GIVEN PROBLEM —
Pull out every line below that contains the word "Open", and copy each one in full. Case counts.

INPUT MATERIAL —
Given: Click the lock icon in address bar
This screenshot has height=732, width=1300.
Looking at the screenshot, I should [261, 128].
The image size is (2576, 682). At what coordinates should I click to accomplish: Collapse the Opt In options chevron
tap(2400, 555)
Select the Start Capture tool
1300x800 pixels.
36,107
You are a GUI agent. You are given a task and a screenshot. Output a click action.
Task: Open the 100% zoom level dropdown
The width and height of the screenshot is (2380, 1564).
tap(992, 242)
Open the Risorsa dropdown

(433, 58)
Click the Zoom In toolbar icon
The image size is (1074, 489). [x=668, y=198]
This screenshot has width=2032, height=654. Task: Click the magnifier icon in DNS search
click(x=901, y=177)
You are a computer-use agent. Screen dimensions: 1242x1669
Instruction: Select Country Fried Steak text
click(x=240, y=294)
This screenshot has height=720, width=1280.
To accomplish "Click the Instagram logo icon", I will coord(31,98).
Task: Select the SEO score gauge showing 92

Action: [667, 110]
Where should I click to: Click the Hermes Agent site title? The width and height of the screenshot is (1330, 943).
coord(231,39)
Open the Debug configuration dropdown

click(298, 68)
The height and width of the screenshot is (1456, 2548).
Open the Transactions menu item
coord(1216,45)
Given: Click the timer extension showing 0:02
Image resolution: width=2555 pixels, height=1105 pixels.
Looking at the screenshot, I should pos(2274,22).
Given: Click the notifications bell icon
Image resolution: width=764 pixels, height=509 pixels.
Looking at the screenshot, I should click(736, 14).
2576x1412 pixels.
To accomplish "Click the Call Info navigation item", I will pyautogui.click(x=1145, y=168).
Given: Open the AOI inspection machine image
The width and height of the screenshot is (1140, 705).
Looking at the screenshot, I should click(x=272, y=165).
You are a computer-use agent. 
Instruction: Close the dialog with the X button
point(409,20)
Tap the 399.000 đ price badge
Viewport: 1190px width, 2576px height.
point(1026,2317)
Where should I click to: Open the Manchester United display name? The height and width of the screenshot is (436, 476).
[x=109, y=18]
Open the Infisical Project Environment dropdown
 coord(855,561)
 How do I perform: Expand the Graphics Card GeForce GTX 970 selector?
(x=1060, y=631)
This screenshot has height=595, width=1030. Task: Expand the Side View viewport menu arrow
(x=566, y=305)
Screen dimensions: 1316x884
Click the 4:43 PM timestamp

RESPONSE TO THE EXERCISE —
Task: Open the 100% zoom level dropdown
Open the Risorsa dropdown
Open the Debug configuration dropdown
Open the Transactions menu item
Given: Open the AOI inspection machine image
Where should I click to: Open the Manchester United display name? The height and width of the screenshot is (436, 476).
Open the Infisical Project Environment dropdown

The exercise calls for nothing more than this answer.